This invention relates generally to a laminated assembly, and more particularly to a method for making a laminated magnetic core in which the amount of scrap material is minimized.
A laminated magnetic core typically includes three assemblies of laminations connected together. In manufacturing a laminated assembly, the laminations are pressed together within a die. The laminations include precision cut sides/edges which are positioned against chocks of the die. The chocks slightly squeeze, support and position each lamination within the die. Each lamination includes stakes which are pressed into an adjacent lamination so as to connect adjacent laminations together in forming the laminated assembly.
The width of each lamination is slightly larger than the distance between each pair of opposing chocks. A frictional/interference fit is therefore created between the laminations and chocks.

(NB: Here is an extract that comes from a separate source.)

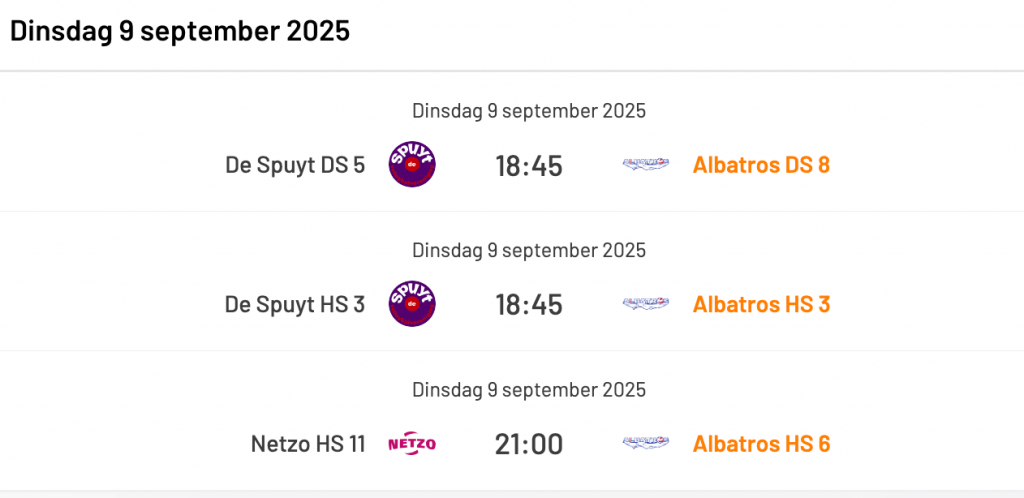
Task: Click the Spuyt logo beside De Spuyt DS 5
Action: 412,164
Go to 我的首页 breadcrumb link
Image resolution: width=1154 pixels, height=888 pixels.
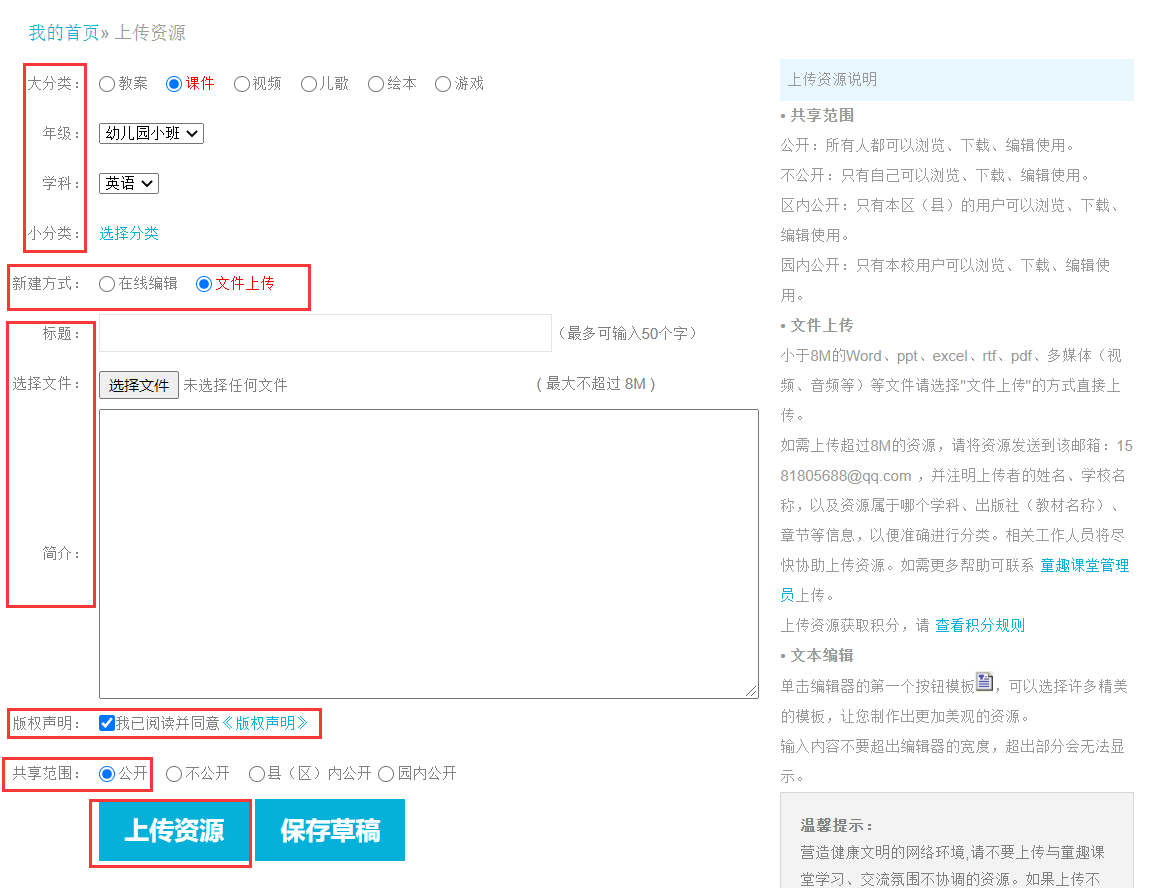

The chocks provide the back-pressure support required by the laminations in pushing stakes of one lamination into an adjacent lamination as the laminations are pressed together. When the distance between the sides of the lamination is not properly dimensioned (i.e., more or less than being slightly larger than the distance between an opposing pair of chocks), the lamination cannot be properly seated between the chocks of the die. Under such conditions, the chocks cannot provide the necessary back-pressure to withstand the pressing of its stakes into an adjacent lamination.
The width of a strip of material from which laminations are formed typically has a minimum tolerance of .+-.0.003 inches. Proper chocking, that is, supporting and squeezing of the laminations between the chocks is not possible when the distance between the edges of each lamination varies within this tolerance range.
In order to avoid variation in lamination width, due to variation in strip width, conventional manufacturing techniques provide laminations with precision cut sides using a "cut all around" method. This method requires that the laminations be cut from a strip of material which is wider than the width of the lamination to be formed.
The cut all around method avoids the problem of an impermissible tolerance range by providing a precise distance (width) separating the sides of each lamination. Unfortunately, the excess material produced by the cut all around method (i.e. extra material on each side of the strip which is not used in forming the lamination) ends up as scrap. This scrap adds to the cost of manufacture.
Accordingly, it is desirable to provide an improved method for manufacturing a laminated assembly in which the amount of scrap material is substantially minimized. The method of manufacture should be capable of mass production and easily incorporated into a conventional manufacturing method in producing laminated assemblies.